- **Fragmento del documento**:
____

El segundo elemento que me rondaba 1a cabeza tenía alguna relación, aunque extrañamente no la descubrí hasta que la novela ya estaba avanzada: una de mis abuelas, Lola Manera, había nacido en La Habana. En el 98, cuando se perdió Cuba, su familia regresó a España (o mejor dicho vino por vez primera), y aunque ella contaba entonces ocho o diez años, la anciana reidora y amable que yo conocí conservaba su acento habanero, a mí y a mis hermanos nos llamaba 'guajiros' o 'guachinangos' y nos cantaba canciones que ella había oído a las ayas negras de su niñez. Entre esas canciones había una siniestra y a la vez cómica: durante su noche de bodas con un extranjero rico, la joven desposada pedía auxilio a su madre, que velaba junto a la habitación nupcial. 'Mamita mamita, yen yen yen', cantaba, 'serpiente me traga, yen yen yen'. Pero el marido respondía a través de la puerta: 'Mentira mi suegra, yen yen yen, que estamos jugando, yen yen yen, al uso de mi tierra, yen yen yen'.
A la mañana siguiente, la madre y suegra encontraba sobre la cama del matrimonio una enorme serpiente, sin rastro de los recién casados. Esta canción tiene su importancia en Corazón tan blanco, y aparece más de una vez.

____

- **Filas proporcionadas**:
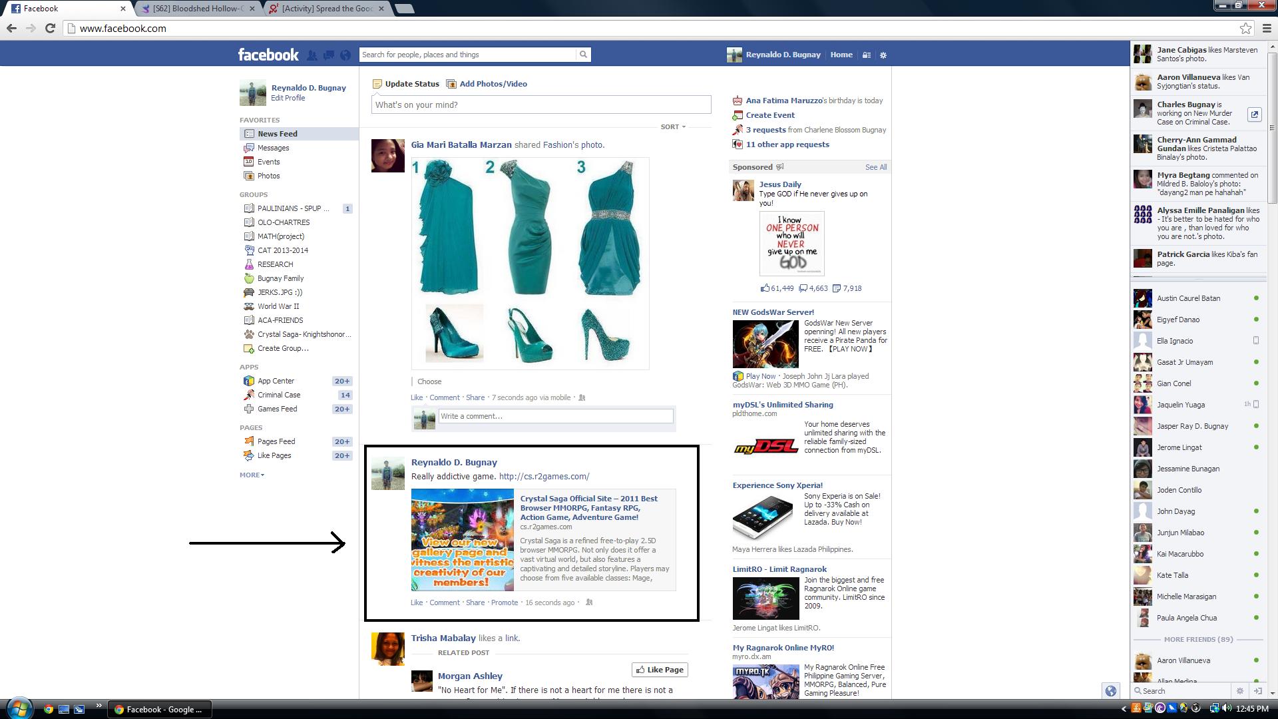Open chat options gear in sidebar
Image resolution: width=1278 pixels, height=719 pixels.
coord(1239,691)
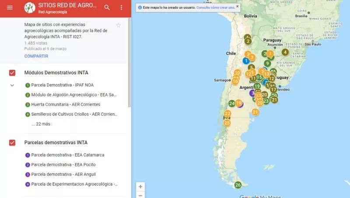Viewport: 350px width, 198px height.
Task: Select Parcela demostrativa - EEA Catamarca
Action: click(67, 155)
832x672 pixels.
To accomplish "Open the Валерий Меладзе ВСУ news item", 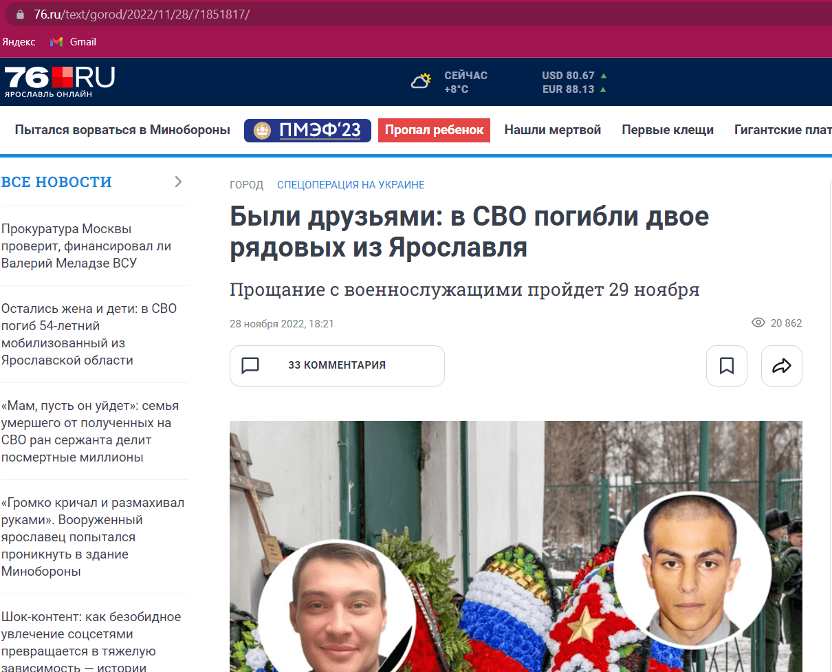I will (87, 246).
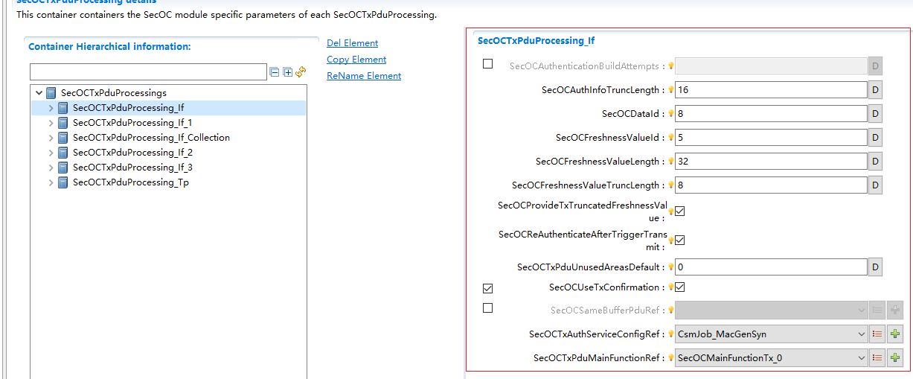The height and width of the screenshot is (379, 913).
Task: Click the lightbulb hint icon for SecOCFreshnessValueId
Action: (x=670, y=138)
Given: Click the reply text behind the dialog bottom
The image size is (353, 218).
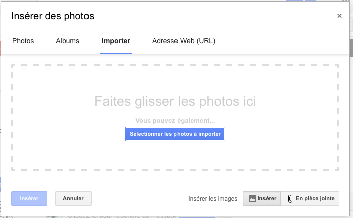Looking at the screenshot, I should 122,216.

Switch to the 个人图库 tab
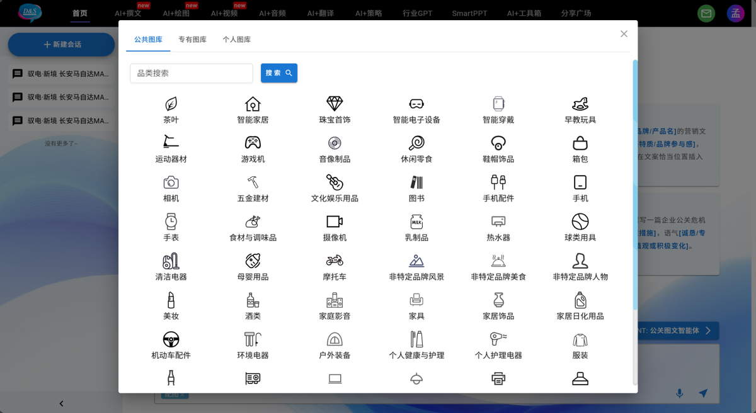pos(236,40)
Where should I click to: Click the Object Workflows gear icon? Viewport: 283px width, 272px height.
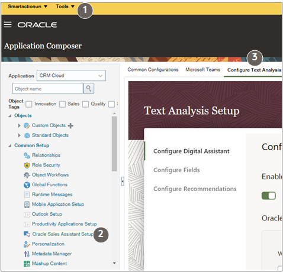(x=27, y=175)
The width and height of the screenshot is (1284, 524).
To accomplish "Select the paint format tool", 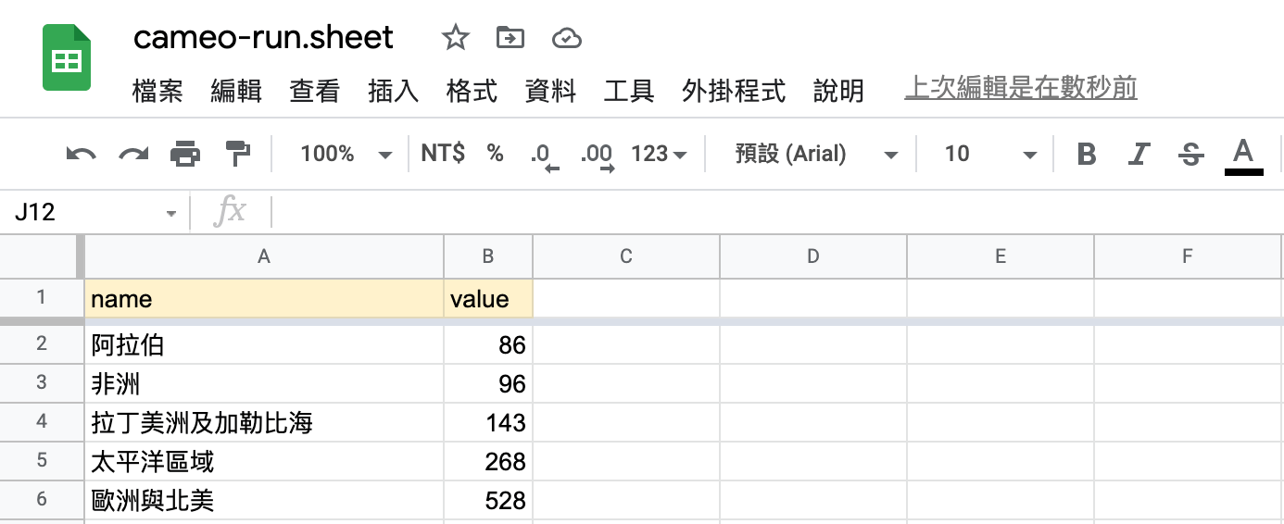I will [x=238, y=154].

____

- **Complete lo siguiente**:
[1] Indique si cada afirmación concuerda con el fragmento y cite las palabras que lo deciden: (a) Lola Manera nació en La Habana; (b) ya anciana, Lola Manera había perdido el acento habanero; (c) la canción aparece una sola vez en Corazón tan blanco.
[2] Transcriba del fragmento el pasaje que se abre con las palabras que contienen "A la mañana" y se cierra con "de una vez.".

- **Resultados**:
[1]
(a) Sí: "una de mis abuelas, Lola Manera, había nacido en La Habana".
(b) No: "la anciana reidora y amable que yo conocí conservaba su acento habanero".
(c) No: "Esta canción tiene su importancia en Corazón tan blanco, y aparece más de una vez".

[2]
A la mañana siguiente, la madre y suegra encontraba sobre la cama del matrimonio una enorme serpiente, sin rastro de los recién casados. Esta canción tiene su importancia en Corazón tan blanco, y aparece más de una vez.